=== INSTRUCTIONS FOR THE TASK ===
Please output the Bulawayo Athletic Club text word for word, everything from "The club was" down to "an electrical fault.".

=== TEXT PROVIDED ===
========
Bulawayo Athletic Club is a sports club in Bulawayo, Zimbabwe. The Bulawayo Athletic Club Ground is the 12,000-capacity stadium.

History

The club was founded in 1894. Cricket is the main sport played at the club, but tennis, bowls, squash and billiards are also played. It has also been a significant venue for many international sporting events. 

On 12 August 2007, a fire broke out at the club, destroying the members' bar area and billiards rooms and causing damages of up to US$400,000. The Walkden Hall, the squash courts and the changing rooms were saved from the blaze. The fire was believed to have been started by an electrical fault.

At the Hockey Africa Cup of Champions held in Bulawayo in 2014, the Bulawayo Athletic Club ladies team reached the competition's final. Two Bulawayo Athletic Club players were in the gold medal winning Zimbabwe ladies hockey team at the 1980 Summer Olympics in Moscow, Patricia McKillop and Helen Volk.
========
Element lookup records
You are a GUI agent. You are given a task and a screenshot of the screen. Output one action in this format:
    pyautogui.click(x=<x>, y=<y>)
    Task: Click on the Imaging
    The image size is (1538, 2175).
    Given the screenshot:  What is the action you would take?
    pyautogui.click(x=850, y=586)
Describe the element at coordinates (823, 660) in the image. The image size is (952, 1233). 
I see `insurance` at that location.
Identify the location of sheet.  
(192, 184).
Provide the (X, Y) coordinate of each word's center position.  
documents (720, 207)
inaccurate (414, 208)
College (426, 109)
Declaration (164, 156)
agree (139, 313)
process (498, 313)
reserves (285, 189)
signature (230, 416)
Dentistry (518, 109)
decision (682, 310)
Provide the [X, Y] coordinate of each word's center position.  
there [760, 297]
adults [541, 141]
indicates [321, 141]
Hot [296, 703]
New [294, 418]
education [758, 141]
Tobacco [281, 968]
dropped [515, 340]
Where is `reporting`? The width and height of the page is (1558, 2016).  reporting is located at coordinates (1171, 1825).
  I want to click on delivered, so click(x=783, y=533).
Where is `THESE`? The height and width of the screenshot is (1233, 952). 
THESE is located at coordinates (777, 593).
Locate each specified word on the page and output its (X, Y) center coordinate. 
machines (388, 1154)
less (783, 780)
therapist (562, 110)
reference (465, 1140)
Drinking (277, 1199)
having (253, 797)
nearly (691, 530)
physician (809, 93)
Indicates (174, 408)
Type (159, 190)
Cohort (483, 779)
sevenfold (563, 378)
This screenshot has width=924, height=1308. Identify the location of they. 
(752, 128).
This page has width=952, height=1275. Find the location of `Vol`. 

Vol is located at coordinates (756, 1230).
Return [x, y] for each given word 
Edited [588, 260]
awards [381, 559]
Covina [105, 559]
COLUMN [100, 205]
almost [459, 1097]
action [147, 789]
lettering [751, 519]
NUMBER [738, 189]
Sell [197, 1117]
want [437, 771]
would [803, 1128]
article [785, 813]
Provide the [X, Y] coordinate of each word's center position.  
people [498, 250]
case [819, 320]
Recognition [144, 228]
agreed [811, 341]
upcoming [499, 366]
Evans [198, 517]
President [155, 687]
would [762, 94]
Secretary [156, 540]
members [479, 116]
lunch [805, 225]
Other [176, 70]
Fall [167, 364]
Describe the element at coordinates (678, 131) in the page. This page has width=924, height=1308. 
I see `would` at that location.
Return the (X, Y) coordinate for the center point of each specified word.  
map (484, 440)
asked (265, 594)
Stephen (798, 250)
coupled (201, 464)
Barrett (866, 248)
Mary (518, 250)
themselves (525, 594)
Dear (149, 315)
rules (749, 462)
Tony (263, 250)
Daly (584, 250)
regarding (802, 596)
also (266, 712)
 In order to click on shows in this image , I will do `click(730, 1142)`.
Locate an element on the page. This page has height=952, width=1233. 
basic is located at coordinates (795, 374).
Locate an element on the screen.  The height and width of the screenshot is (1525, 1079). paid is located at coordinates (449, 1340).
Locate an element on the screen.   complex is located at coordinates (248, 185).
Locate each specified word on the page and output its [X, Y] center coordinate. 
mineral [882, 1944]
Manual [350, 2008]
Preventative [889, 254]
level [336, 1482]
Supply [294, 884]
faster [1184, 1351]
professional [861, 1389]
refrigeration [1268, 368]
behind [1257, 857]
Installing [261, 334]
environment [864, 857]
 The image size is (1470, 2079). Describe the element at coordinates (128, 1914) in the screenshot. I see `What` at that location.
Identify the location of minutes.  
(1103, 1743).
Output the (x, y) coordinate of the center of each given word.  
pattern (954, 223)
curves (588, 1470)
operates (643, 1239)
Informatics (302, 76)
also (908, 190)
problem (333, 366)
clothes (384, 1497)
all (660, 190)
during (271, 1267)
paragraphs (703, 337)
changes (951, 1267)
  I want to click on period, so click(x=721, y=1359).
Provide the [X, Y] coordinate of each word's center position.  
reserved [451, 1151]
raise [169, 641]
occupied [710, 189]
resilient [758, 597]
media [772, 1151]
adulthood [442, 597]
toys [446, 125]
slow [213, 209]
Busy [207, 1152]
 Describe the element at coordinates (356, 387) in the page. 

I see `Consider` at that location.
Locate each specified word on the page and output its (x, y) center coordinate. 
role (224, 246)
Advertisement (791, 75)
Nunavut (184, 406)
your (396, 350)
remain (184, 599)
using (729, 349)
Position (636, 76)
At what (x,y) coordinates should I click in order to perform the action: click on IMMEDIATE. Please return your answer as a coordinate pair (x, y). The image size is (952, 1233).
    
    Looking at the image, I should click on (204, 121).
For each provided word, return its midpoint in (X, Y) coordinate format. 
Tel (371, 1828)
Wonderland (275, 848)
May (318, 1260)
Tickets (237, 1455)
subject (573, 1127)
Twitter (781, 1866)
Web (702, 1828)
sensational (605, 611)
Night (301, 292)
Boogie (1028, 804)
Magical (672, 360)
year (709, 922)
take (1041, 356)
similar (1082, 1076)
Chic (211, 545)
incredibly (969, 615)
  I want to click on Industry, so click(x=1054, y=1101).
========
=== FINISHED ANSWER ===
The club was founded in 1894. Cricket is the main sport played at the club, but tennis, bowls, squash and billiards are also played. It has also been a significant venue for many international sporting events. 

On 12 August 2007, a fire broke out at the club, destroying the members' bar area and billiards rooms and causing damages of up to US$400,000. The Walkden Hall, the squash courts and the changing rooms were saved from the blaze. The fire was believed to have been started by an electrical fault.